Determining the optimal dose of atrasentan by evaluating the exposure-response relationships of albuminuria and bodyweight

This study aimed to identify the optimal dose of the endothelin-1 receptor antagonist atrasentan with maximal albuminuria reduction and minimal signs of sodium retention, as manifested by increase in bodyweight. Data from the RADAR-JAPAN studies were used, evaluating the effect of 0.75 or 1.25mg/d of atrasentan in 161 patients with type 2 diabetes and kidney disease. Individual pharmacokinetic parameters were estimated using a population pharmacokinetic approach.
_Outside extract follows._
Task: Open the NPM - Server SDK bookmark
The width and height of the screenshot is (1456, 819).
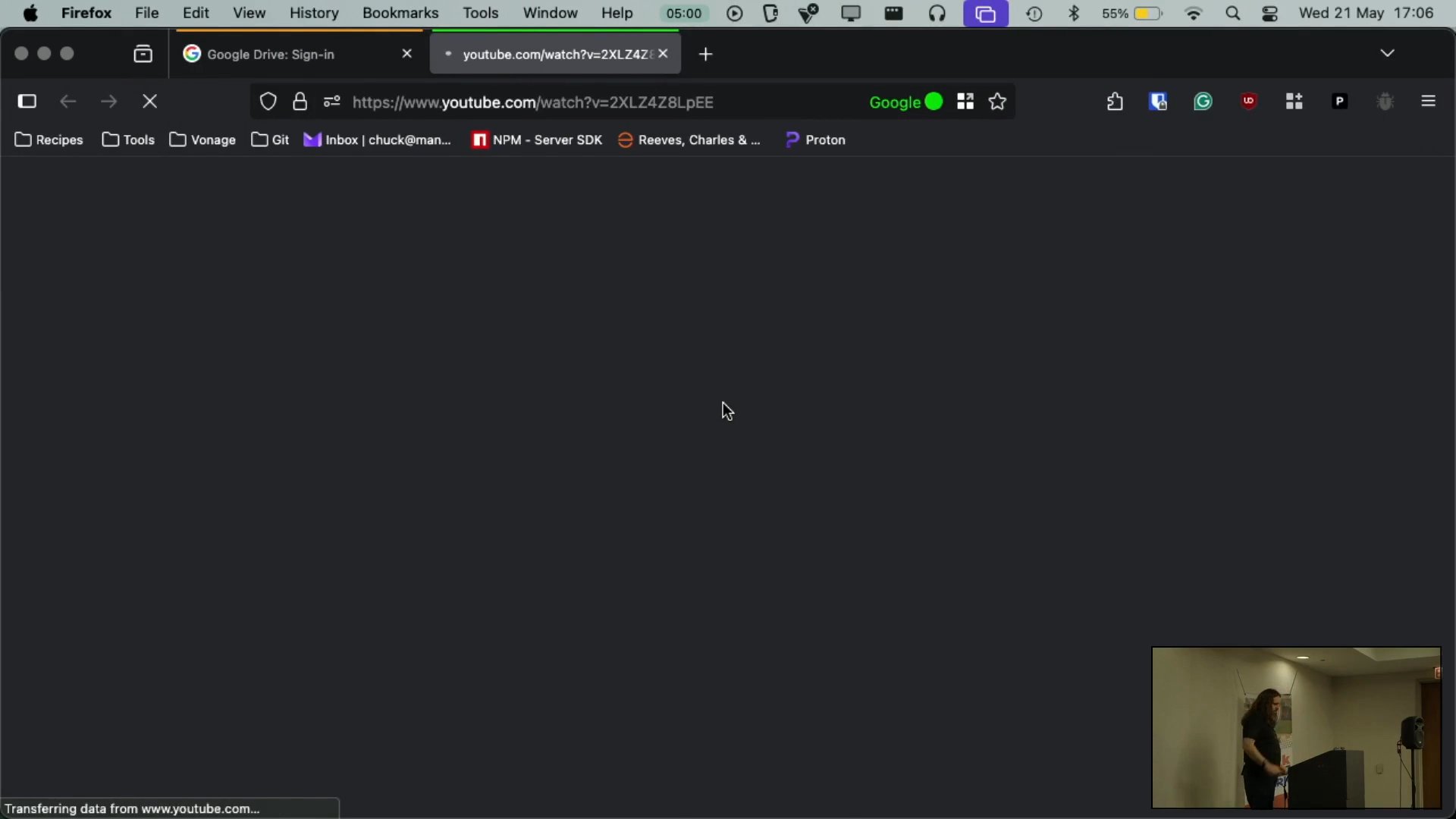Action: click(537, 140)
Subsequently, changes in the urinary albumin-to-creatinine ratio (UACR) and bodyweight from baseline after 2weeks' exposure were modelled as a function of the pharmacokinetic parameters. The 0.75 and 1.25mg doses showed a mean UACR reduction of 34.0% and 40.1%, whereas mean bodyweight increased by 0.9 and 1.1kg, respectively. A large variation between individuals was observed in the UACR and bodyweight responses. Individual pharmacokinetic parameters correlated significantly with both individual UACR and bodyweight responses (P<.01). The individual response curves for UACR and bodyweight crossed at approximately the mean trough concentration of 0.75mg atrasentan, indicating that 0.75mg/d of atrasentan is the optimal dose for kidney protection with maximal efficacy (albuminuria reduction) and safety (minimal sodium retention).